* [Dataset entries]:

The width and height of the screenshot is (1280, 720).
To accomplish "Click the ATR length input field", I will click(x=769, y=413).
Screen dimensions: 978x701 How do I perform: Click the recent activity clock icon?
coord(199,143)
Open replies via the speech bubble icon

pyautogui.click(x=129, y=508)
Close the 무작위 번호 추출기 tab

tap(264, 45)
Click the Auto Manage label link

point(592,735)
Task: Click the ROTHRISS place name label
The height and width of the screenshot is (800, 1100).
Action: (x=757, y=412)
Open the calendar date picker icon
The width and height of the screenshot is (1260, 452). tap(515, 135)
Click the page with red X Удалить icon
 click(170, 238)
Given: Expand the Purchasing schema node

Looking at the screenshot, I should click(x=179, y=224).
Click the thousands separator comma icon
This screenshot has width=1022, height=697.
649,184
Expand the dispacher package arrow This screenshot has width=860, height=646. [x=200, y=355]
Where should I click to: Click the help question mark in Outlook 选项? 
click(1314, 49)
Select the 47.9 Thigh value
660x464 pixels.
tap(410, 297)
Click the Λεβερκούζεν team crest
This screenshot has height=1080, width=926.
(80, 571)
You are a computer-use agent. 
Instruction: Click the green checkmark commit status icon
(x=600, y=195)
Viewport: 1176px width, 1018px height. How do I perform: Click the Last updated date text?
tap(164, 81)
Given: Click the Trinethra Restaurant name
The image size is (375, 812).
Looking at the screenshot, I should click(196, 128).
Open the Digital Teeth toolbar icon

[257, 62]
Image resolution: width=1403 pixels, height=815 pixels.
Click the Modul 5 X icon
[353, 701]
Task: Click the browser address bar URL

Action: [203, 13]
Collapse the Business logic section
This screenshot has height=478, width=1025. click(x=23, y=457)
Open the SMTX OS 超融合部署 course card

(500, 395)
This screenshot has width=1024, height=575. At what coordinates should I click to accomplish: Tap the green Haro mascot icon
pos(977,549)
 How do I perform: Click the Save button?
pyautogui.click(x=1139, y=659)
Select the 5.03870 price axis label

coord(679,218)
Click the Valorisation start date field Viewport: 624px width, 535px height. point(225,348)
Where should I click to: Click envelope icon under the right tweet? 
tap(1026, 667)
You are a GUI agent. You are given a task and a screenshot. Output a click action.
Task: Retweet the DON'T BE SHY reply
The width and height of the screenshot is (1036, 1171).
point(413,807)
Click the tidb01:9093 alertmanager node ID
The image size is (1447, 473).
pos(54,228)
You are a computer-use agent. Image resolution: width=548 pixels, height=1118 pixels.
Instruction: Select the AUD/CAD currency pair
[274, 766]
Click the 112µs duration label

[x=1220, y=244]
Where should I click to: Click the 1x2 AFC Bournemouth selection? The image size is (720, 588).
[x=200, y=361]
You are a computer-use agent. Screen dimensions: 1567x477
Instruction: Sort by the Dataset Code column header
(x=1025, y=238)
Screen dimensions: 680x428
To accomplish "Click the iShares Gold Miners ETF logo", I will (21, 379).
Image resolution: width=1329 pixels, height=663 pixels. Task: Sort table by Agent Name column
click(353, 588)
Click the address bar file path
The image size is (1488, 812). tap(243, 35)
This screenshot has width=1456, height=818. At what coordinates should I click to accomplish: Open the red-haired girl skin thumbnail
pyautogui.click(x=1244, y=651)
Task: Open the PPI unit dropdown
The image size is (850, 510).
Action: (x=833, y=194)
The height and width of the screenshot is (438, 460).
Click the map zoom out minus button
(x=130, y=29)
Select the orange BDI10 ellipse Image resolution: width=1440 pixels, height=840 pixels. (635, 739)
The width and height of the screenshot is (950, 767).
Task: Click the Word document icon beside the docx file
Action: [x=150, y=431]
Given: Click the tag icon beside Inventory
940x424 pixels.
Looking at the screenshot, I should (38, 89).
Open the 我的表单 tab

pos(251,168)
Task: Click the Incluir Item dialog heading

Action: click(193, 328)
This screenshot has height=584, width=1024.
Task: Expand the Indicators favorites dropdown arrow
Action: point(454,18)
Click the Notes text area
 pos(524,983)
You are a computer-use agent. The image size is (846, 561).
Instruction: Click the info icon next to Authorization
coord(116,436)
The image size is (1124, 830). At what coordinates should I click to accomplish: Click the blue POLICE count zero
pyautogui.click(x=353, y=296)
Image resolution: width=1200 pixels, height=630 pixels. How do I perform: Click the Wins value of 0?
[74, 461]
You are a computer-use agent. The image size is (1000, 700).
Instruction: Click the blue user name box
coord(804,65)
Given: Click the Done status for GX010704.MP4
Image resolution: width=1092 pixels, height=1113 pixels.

* [Exercise objective]:
Would you please reproduce the entries above word for word?

* [Reply]:
The width and height of the screenshot is (1280, 720).
To accomplish "Click the ATR length input field", I will click(x=769, y=413).
Screen dimensions: 978x701 How do I perform: Click the recent activity clock icon?
coord(199,143)
Open replies via the speech bubble icon

pyautogui.click(x=129, y=508)
Close the 무작위 번호 추출기 tab

tap(264, 45)
Click the Auto Manage label link

point(592,735)
Task: Click the ROTHRISS place name label
The height and width of the screenshot is (800, 1100).
Action: (x=757, y=412)
Open the calendar date picker icon
The width and height of the screenshot is (1260, 452). tap(515, 135)
Click the page with red X Удалить icon
 click(170, 238)
Given: Expand the Purchasing schema node

Looking at the screenshot, I should click(x=179, y=224).
Click the thousands separator comma icon
This screenshot has width=1022, height=697.
649,184
Expand the dispacher package arrow This screenshot has width=860, height=646. [x=200, y=355]
Where should I click to: Click the help question mark in Outlook 选项? 
click(1314, 49)
Select the 47.9 Thigh value
660x464 pixels.
tap(410, 297)
Click the Λεβερκούζεν team crest
This screenshot has height=1080, width=926.
(80, 571)
You are a computer-use agent. 
Instruction: Click the green checkmark commit status icon
(x=600, y=195)
Viewport: 1176px width, 1018px height. How do I perform: Click the Last updated date text?
tap(164, 81)
Given: Click the Trinethra Restaurant name
The image size is (375, 812).
Looking at the screenshot, I should click(196, 128).
Open the Digital Teeth toolbar icon

[257, 62]
Image resolution: width=1403 pixels, height=815 pixels.
Click the Modul 5 X icon
[353, 701]
Task: Click the browser address bar URL

Action: [203, 13]
Collapse the Business logic section
This screenshot has height=478, width=1025. click(x=23, y=457)
Open the SMTX OS 超融合部署 course card

(500, 395)
This screenshot has width=1024, height=575. At what coordinates should I click to accomplish: Tap the green Haro mascot icon
pos(977,549)
 How do I perform: Click the Save button?
pyautogui.click(x=1139, y=659)
Select the 5.03870 price axis label

coord(679,218)
Click the Valorisation start date field Viewport: 624px width, 535px height. point(225,348)
Where should I click to: Click envelope icon under the right tweet? 
tap(1026, 667)
You are a GUI agent. You are given a task and a screenshot. Output a click action.
Task: Retweet the DON'T BE SHY reply
The width and height of the screenshot is (1036, 1171).
point(413,807)
Click the tidb01:9093 alertmanager node ID
The image size is (1447, 473).
pos(54,228)
You are a computer-use agent. Image resolution: width=548 pixels, height=1118 pixels.
Instruction: Select the AUD/CAD currency pair
[274, 766]
Click the 112µs duration label

[x=1220, y=244]
Where should I click to: Click the 1x2 AFC Bournemouth selection? The image size is (720, 588).
[x=200, y=361]
You are a computer-use agent. Screen dimensions: 1567x477
Instruction: Sort by the Dataset Code column header
(x=1025, y=238)
Screen dimensions: 680x428
To accomplish "Click the iShares Gold Miners ETF logo", I will (21, 379).
Image resolution: width=1329 pixels, height=663 pixels. Task: Sort table by Agent Name column
click(353, 588)
Click the address bar file path
The image size is (1488, 812). tap(243, 35)
This screenshot has width=1456, height=818. At what coordinates should I click to accomplish: Open the red-haired girl skin thumbnail
pyautogui.click(x=1244, y=651)
Task: Open the PPI unit dropdown
The image size is (850, 510).
Action: (x=833, y=194)
The height and width of the screenshot is (438, 460).
Click the map zoom out minus button
(x=130, y=29)
Select the orange BDI10 ellipse Image resolution: width=1440 pixels, height=840 pixels. (635, 739)
The width and height of the screenshot is (950, 767).
Task: Click the Word document icon beside the docx file
Action: [x=150, y=431]
Given: Click the tag icon beside Inventory
940x424 pixels.
Looking at the screenshot, I should (38, 89).
Open the 我的表单 tab

pos(251,168)
Task: Click the Incluir Item dialog heading

Action: click(193, 328)
This screenshot has height=584, width=1024.
Task: Expand the Indicators favorites dropdown arrow
Action: point(454,18)
Click the Notes text area
 pos(524,983)
You are a computer-use agent. The image size is (846, 561).
Instruction: Click the info icon next to Authorization
coord(116,436)
The image size is (1124, 830). At what coordinates should I click to accomplish: Click the blue POLICE count zero
pyautogui.click(x=353, y=296)
Image resolution: width=1200 pixels, height=630 pixels. How do I perform: Click the Wins value of 0?
[74, 461]
You are a computer-use agent. The image size is (1000, 700).
Instruction: Click the blue user name box
coord(804,65)
Given: Click the Done status for GX010704.MP4
Image resolution: width=1092 pixels, height=1113 pixels.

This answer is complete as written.